Ok guys, so I got myself a new project for Xmas. A 1959 F100 panel truck and I really dig it. It has sat for about 4 years and the engine turned freely, so I thought I'd try to fire her up and see what it sounds like. New plugs, points, condenser ,cap, rotor, wires and coil. Ran a line from the fuel pump into a gas can, to avoid getting the old gas out the tank. She spins over great, but has no spark at the plugs. Where should I start my search for the missing fire? Could it be that I got a bad coil? Real curious to hear if how it runs. That could convince me to keep the 223 in it for a bit, even though I have a 302 and C4 I could use.
Remove the coil wire from the distributor cap and hold it about 3/16" from a cylinder head bolt, a good ground somewhere, and check for a good spark from coil. It could be something in the distributor cap, or wires, rotor, even the plugs. If still no spark then it is something in the primary ignition circuit, maybe wiring. Where did you get the points & condenser? Most of them available as new manufacture are **** and to be avoided. Put the old condenser back in or maybe one out of your junkbox. If the condenser is open it will not spark very well at the plugs.
Start with something very basic...take the cap off...have somebody crank the engine and make sure the rotor is spinning...can’t tell you how many times I have run into that...[emoji41] Sent from my iPad using Tapatalk
And while you are there, check for spark at the points. If you set the gap properly, you will see them open and close every time the distributor cam bumps the point wear block and there should be a spark between the points. I am suspect of your condenser only because modern condensers are not of the same quality they were back when everything had points. Good luck, -Abone.
Grab a test light and check for power at the coil + battery power When cranking check the - for flashing power Look at your points if the gap is right and they actually open and close As has been said, condensers are **** now , most of the time. How good is your battery? Voltage could be dropping during cranking
With a test light hook to point wire at coil,should blink as motor turns over with ign. on. If no blink/judy on all the time=wire running to points is most likely shorting out as it goes through side of diz case{ This happens from frade wire or the fiber berals inside washer had frade badly. Just things too look for. A give away ,is coil is hot after only a few min. of playing.

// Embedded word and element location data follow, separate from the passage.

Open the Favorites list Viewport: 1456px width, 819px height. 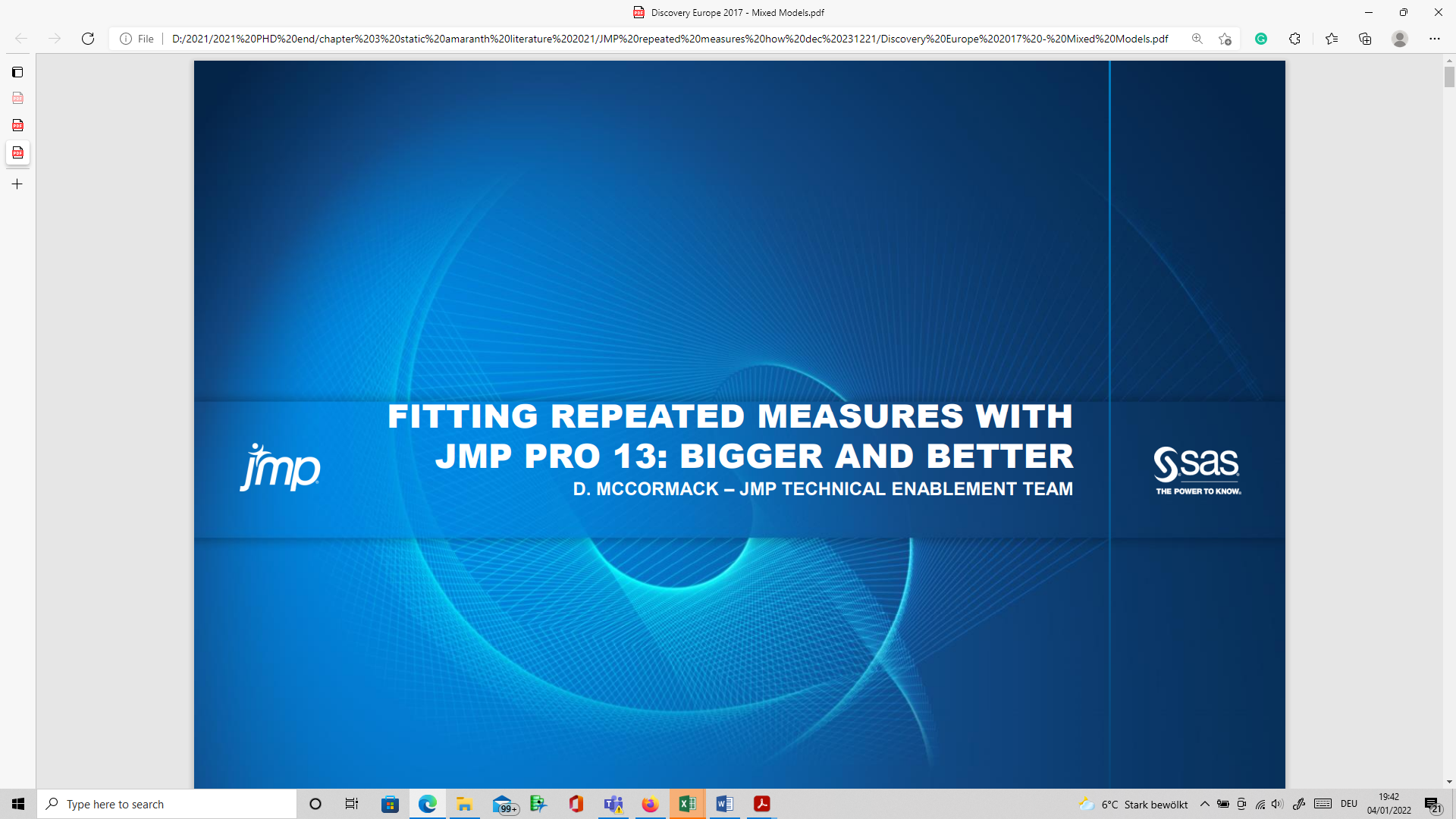pos(1332,39)
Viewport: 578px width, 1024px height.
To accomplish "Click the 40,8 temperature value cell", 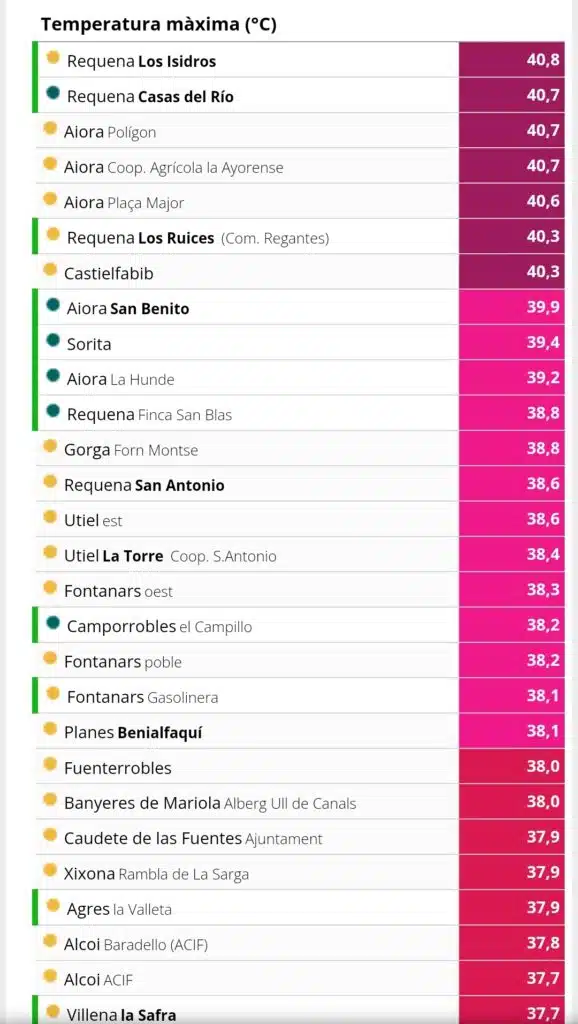I will (x=512, y=60).
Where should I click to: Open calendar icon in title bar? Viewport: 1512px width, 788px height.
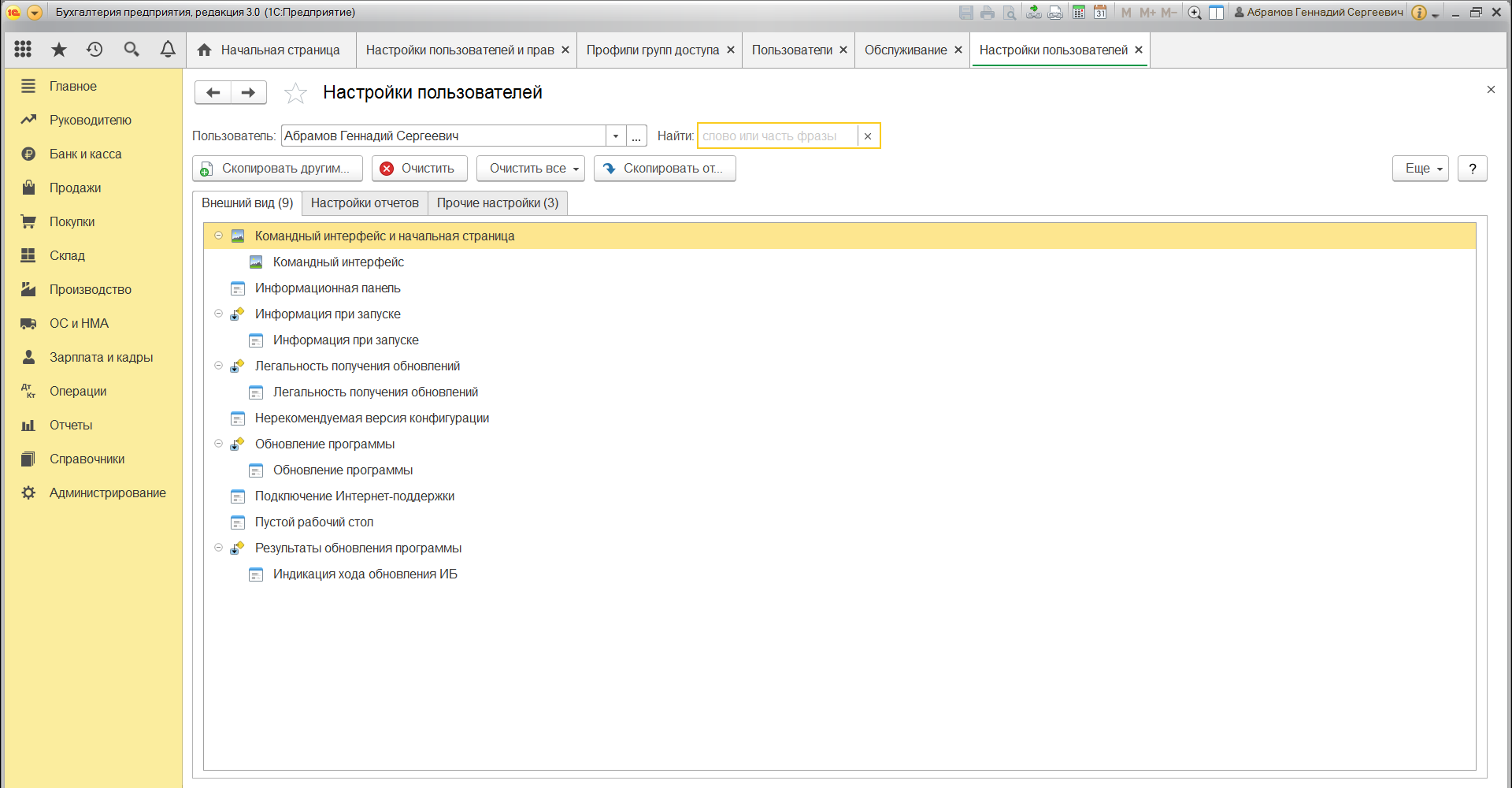(x=1100, y=13)
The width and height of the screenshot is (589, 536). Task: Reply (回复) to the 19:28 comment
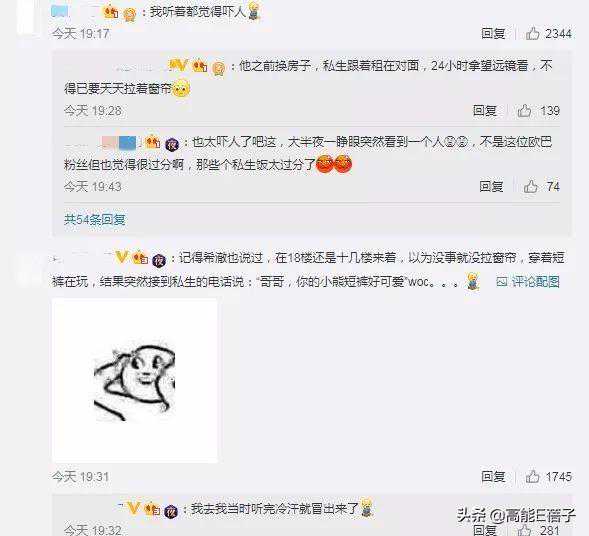click(485, 110)
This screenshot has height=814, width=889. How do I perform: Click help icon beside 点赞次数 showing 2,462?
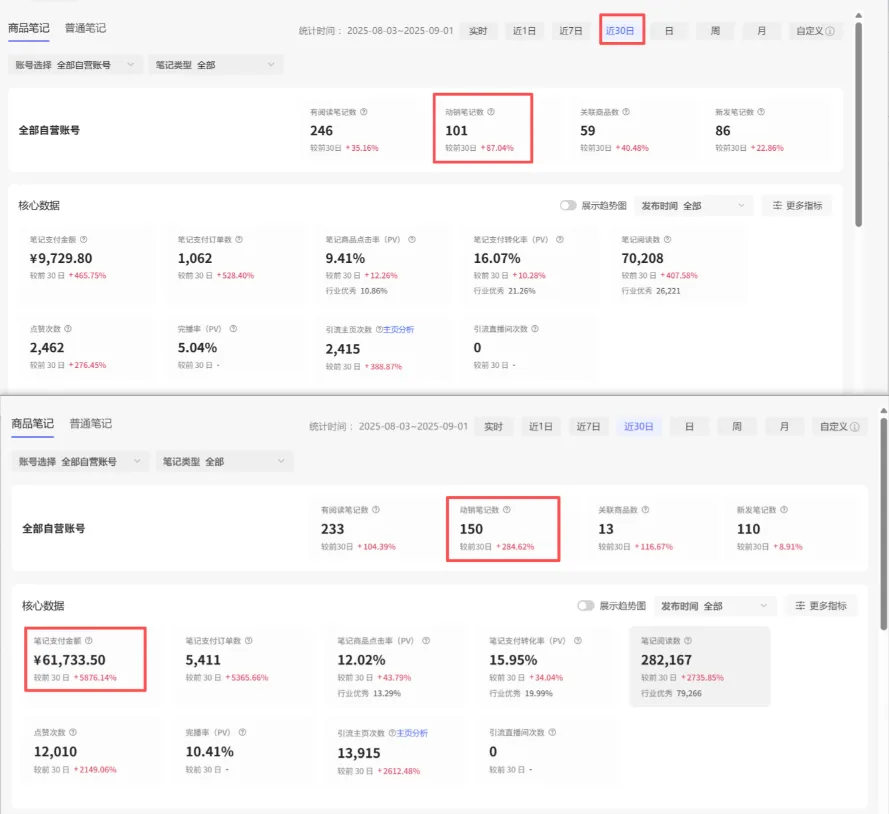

I wouldn't trust the wiring. Fordpatina has the right idea. Run a wire from the battery to the coil. Then start troubleshooting.
Thanks for all the tips guys. Gonna try them all, can't wait hear how she sounds! If all else fails, I have 302 and C4 on stand by.
I was an electrician for a school district, was doing some diagnosis on a convection oven and did a little " Mcgyver Welding "....kitchen women called me sparky after that!!...seriously though I once had a rotor that didn't have continuity between the stainless steel tab and the br*** tip...spark into the cap but no spark back out.
Did you set the point gap with the rubbing block on the point arm on the tip of one of the cam lobes in the distributor cam? I have had who knows how many rigs drug into me that didn't start that the point gap was wrong because they set the gap on the flat rather then the high point of the distributor cam. I don't know about that one but a good number of 12 volt rigs don't have power to the coil when you crank the engine unless a resistor byp*** wire is in place.
The ignition system for that engine is about the most simple system there is. Spend a little time reading up how the system works and then do a little troubleshooting and fix the darn thing, it shouldn't be that hard. If you want a 302 & C4 than go for it, but to go to all of that because you aren't getting spark is silly. That straight 6 is a good engine. The first step in diagnosing a problem is understanding how it is supposed to work to begin with, then checking each item in the system to verify it is functioning as needed. You can start at the end of the circuit and work backwards, or start at the front and work forwards, till you find where the breakdown in the circuit is. Remember the basics. Don't skip steps. Here's some good reading material on the subject.
That's great advise my friend. My plans, prior to purchasing the panel, was to use the 302 and c4 anyway , but was curious about the condition of the 6 cylinder since it was complete and intact and didn't mind spending a few bucks on tune up parts for it. I know the condition of the V8 I have and would prefer an automatic trans, but see your point entirely!